- Work required
Take the entries below and print only the lines from the one with "Focus the Name" through the one with "Task: Click the cat's pink nose in video", exactly as they stand, both ends included.

Task input section start

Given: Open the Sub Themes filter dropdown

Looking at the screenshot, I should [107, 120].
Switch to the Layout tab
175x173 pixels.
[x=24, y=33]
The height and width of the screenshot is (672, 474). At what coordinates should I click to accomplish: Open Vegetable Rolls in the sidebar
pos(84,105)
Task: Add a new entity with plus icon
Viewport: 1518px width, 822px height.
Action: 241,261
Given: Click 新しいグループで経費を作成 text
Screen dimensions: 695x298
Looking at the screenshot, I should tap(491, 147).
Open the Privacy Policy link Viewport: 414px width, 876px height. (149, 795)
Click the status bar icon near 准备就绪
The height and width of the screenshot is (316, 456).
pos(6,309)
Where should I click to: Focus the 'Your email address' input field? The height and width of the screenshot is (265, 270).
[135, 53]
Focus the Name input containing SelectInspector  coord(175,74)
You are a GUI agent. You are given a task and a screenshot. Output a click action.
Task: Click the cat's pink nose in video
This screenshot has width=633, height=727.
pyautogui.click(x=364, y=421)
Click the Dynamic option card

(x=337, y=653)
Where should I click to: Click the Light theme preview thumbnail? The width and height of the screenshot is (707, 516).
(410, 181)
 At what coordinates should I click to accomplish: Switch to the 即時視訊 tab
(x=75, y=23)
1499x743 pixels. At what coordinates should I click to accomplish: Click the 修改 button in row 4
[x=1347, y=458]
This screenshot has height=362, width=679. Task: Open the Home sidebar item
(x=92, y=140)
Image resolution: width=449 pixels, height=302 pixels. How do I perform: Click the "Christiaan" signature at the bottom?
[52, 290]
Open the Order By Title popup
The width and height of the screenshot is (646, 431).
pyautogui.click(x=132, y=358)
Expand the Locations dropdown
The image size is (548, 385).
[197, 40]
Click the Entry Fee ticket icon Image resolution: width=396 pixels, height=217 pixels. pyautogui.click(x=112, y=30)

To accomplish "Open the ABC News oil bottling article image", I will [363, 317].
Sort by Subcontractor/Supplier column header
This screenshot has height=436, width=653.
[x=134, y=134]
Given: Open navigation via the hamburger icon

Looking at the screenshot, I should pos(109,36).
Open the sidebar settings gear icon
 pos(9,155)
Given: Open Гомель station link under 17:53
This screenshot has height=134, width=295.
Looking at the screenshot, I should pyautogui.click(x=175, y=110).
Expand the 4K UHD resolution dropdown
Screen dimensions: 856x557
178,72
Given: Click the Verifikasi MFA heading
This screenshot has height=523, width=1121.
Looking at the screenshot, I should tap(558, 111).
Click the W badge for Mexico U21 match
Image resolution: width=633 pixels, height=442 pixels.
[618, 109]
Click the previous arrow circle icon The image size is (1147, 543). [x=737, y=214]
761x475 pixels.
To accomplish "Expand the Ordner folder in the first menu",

Task input section end

- Reply to the task
Focus the Name input containing SelectInspector  coord(175,74)
You are a GUI agent. You are given a task and a screenshot. Output a click action.
Task: Click the cat's pink nose in video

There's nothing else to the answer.